Exercise: Which lines run from the one containing "Task: Click the 예매하기 reservation button" through the end of the data? Write them out exactly, with the pictures left out.

Collected data
================================

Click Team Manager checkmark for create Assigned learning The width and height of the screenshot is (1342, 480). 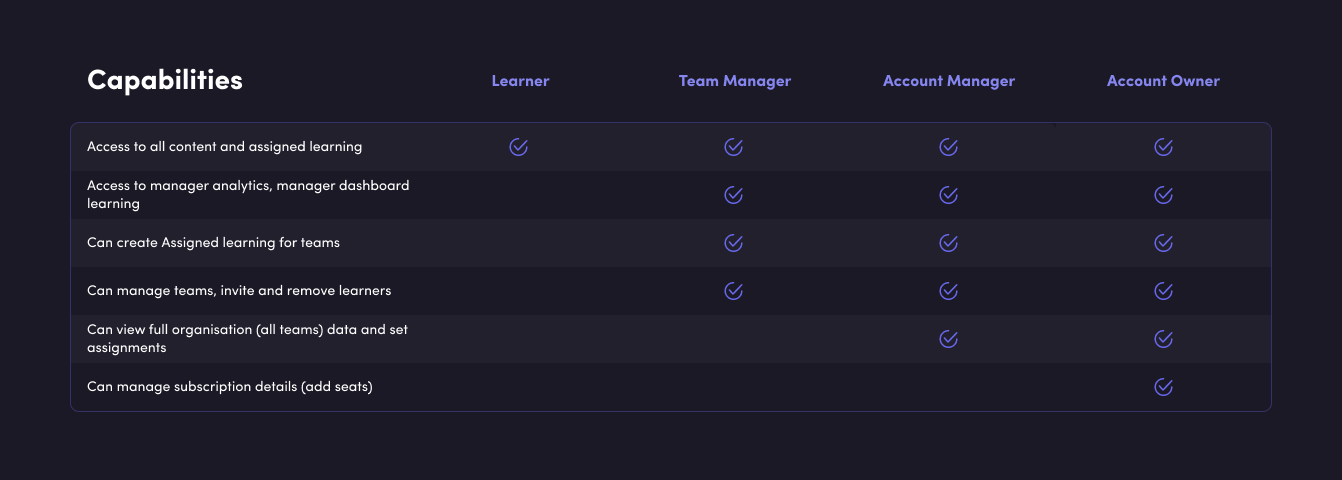pos(733,243)
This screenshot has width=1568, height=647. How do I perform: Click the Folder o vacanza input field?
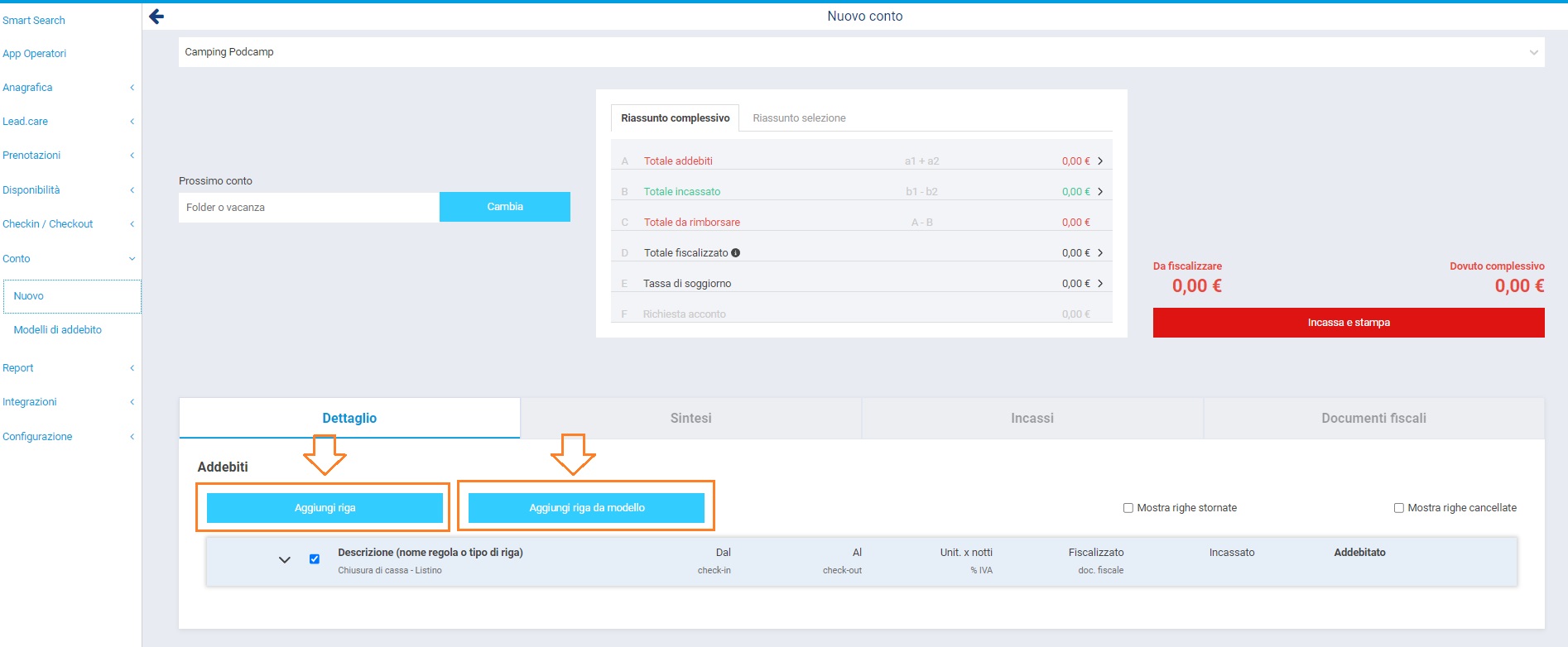[x=308, y=208]
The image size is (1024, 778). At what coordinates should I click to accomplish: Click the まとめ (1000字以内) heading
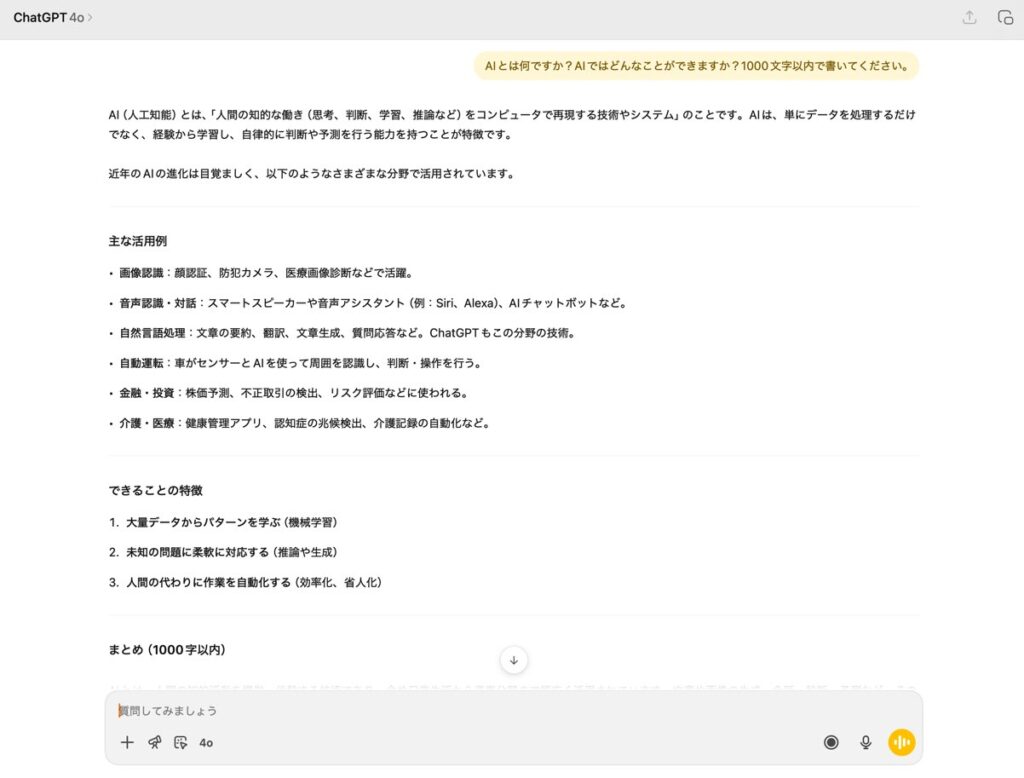[x=166, y=649]
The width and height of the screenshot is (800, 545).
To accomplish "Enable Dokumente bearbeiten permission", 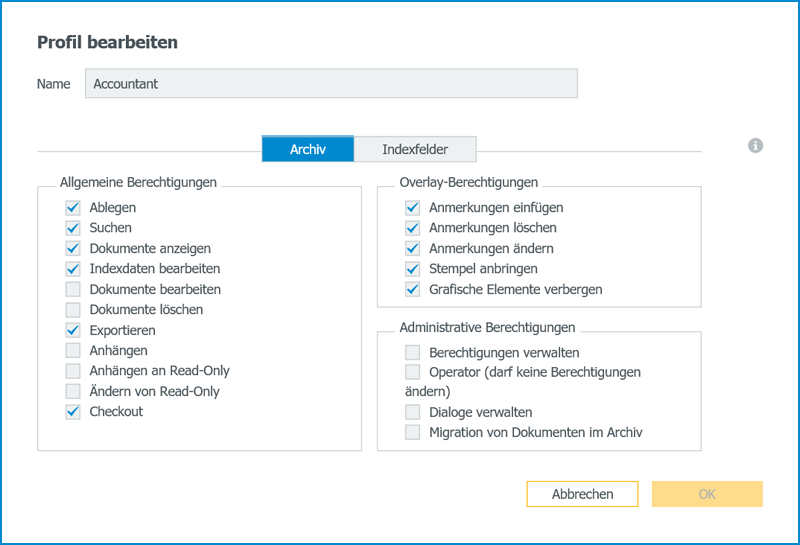I will (x=73, y=290).
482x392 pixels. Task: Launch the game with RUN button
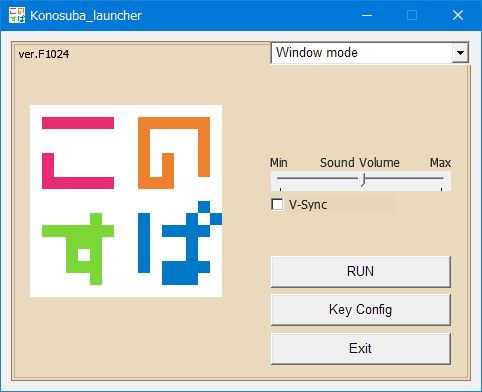[361, 272]
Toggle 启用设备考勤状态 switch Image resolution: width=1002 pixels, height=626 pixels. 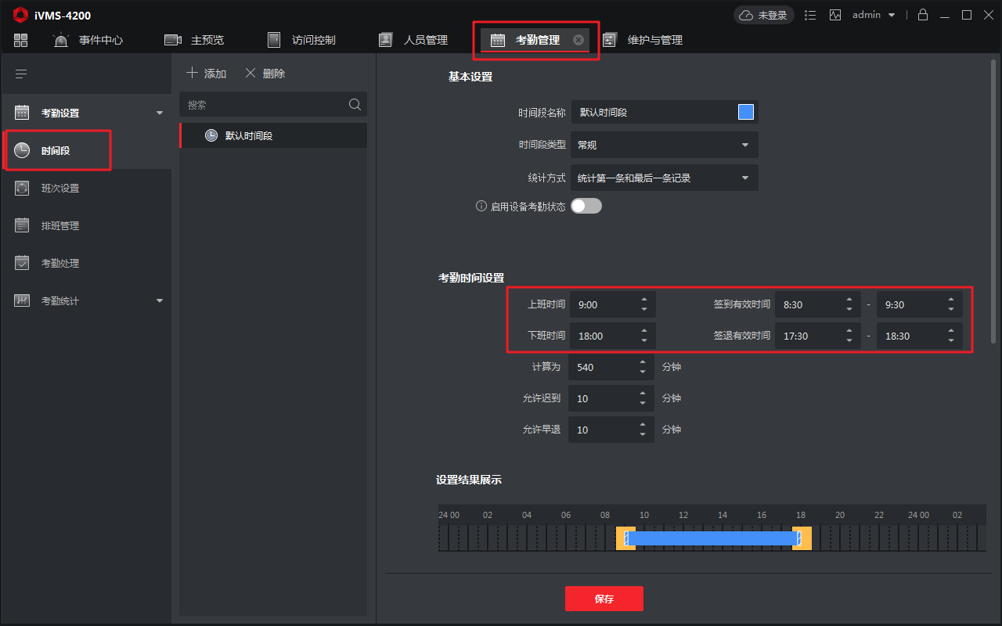coord(586,206)
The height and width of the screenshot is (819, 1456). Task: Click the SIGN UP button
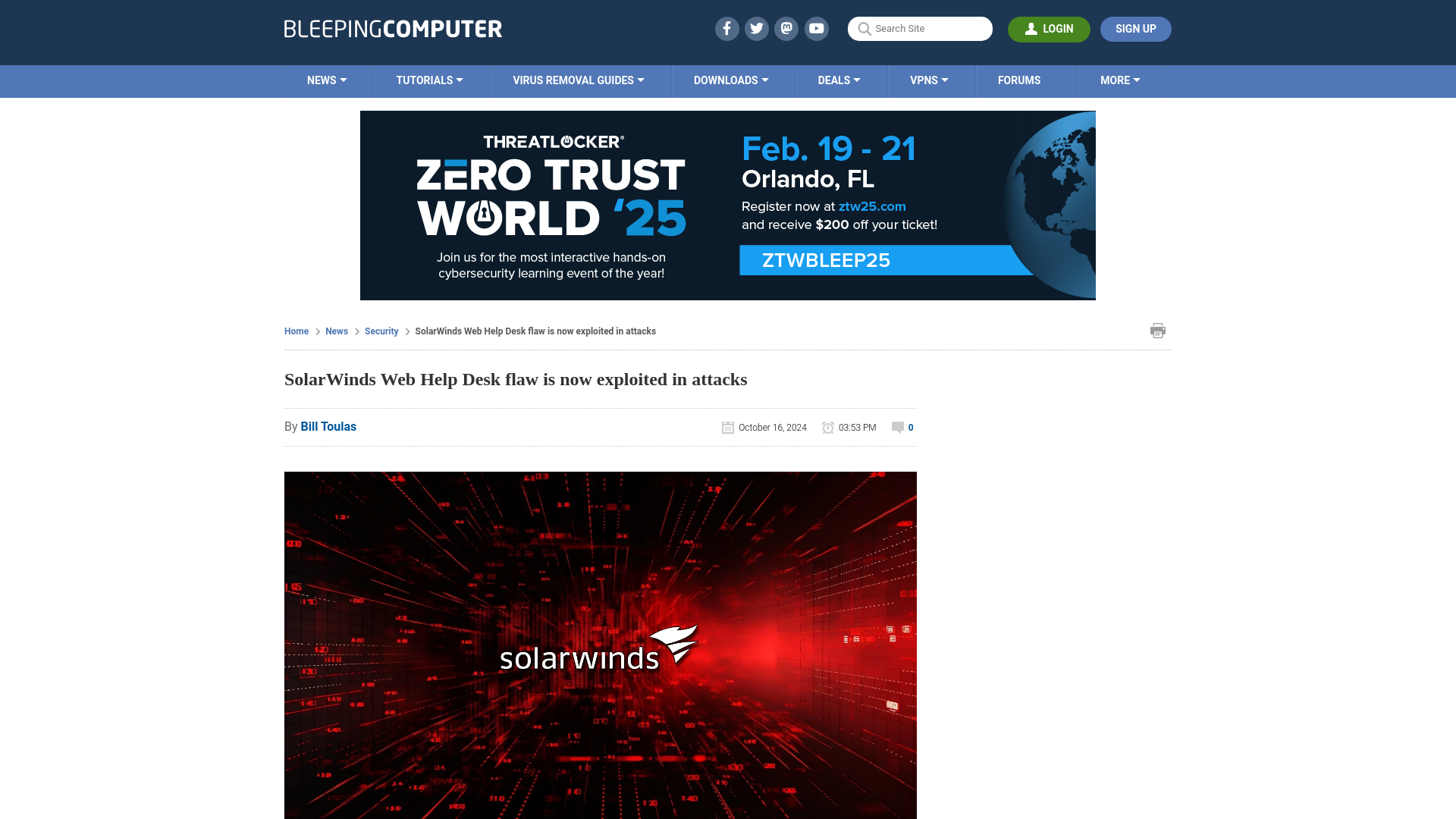pyautogui.click(x=1136, y=29)
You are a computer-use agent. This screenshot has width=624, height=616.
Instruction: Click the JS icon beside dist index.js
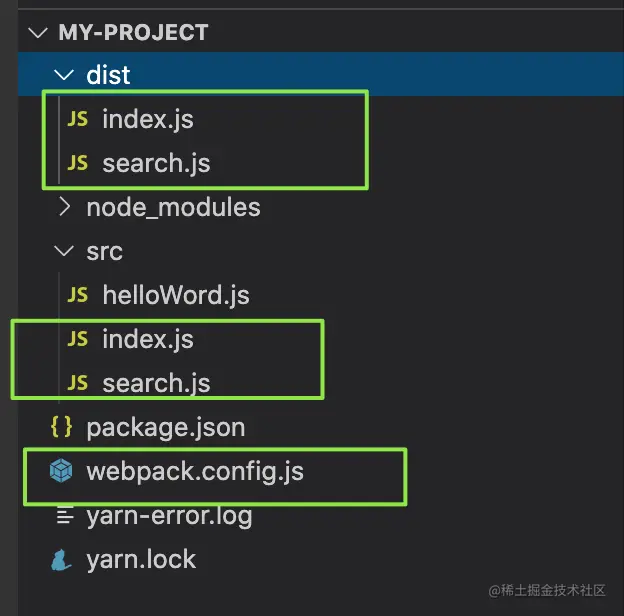point(77,120)
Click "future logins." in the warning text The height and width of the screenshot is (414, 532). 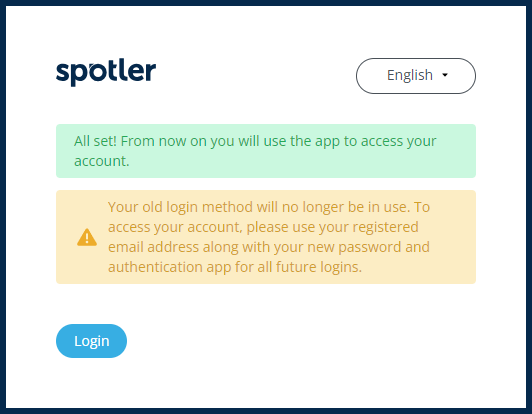(x=319, y=267)
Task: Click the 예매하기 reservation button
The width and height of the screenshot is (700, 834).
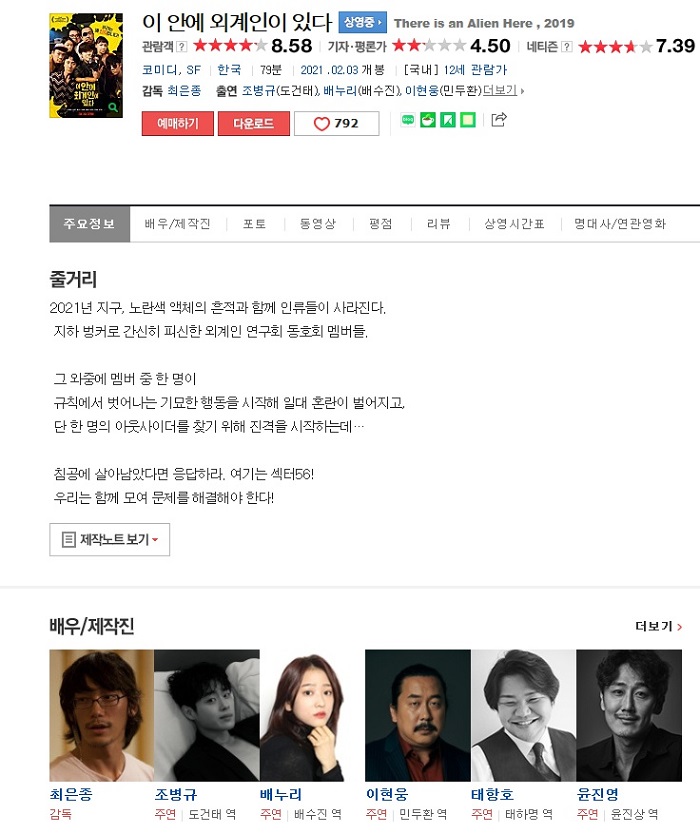Action: click(x=178, y=123)
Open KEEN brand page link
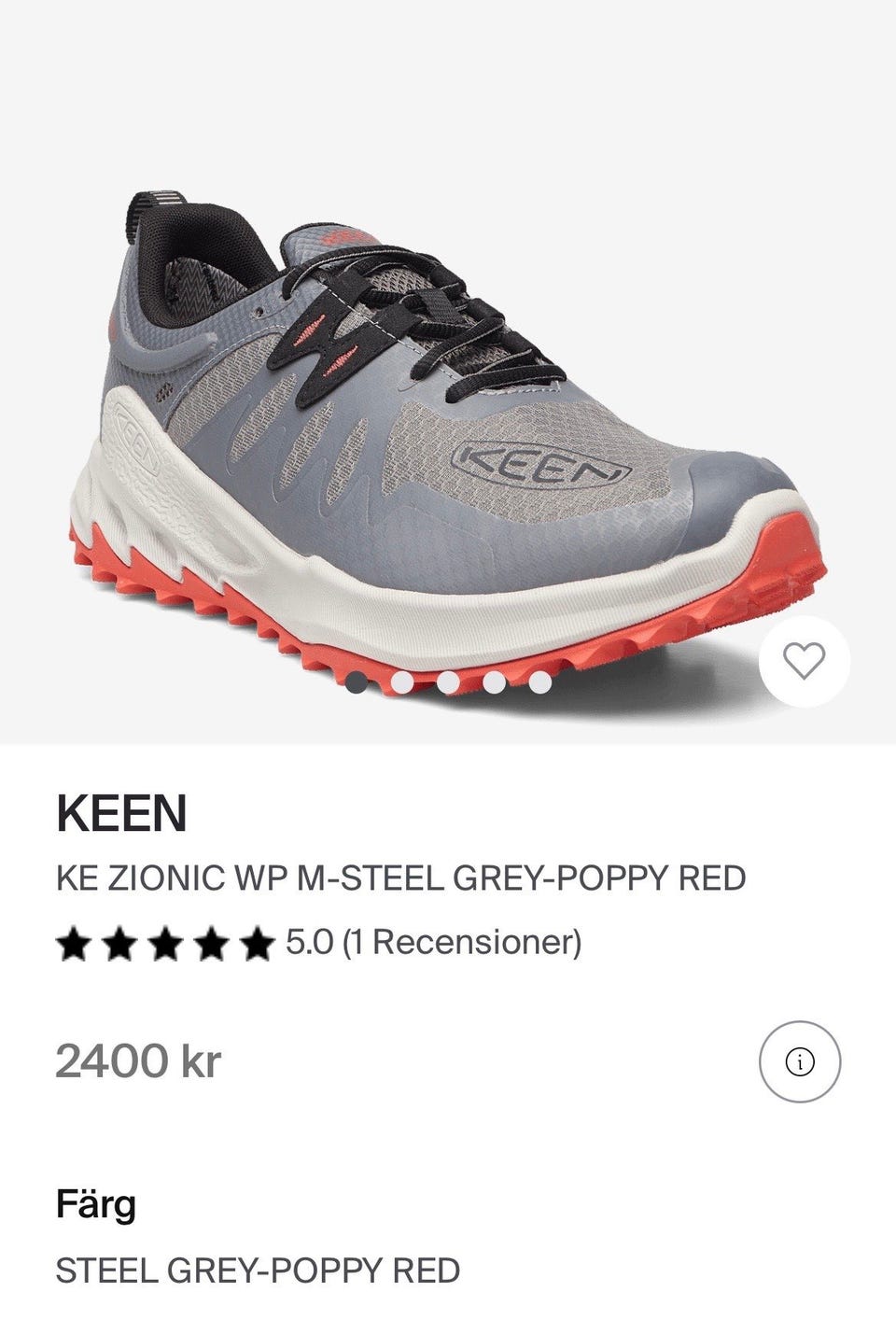Viewport: 896px width, 1334px height. point(122,813)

================================

Your solution:
Task: Click the 예매하기 reservation button
The width and height of the screenshot is (700, 834).
Action: click(x=178, y=123)
Open KEEN brand page link
Viewport: 896px width, 1334px height. point(122,813)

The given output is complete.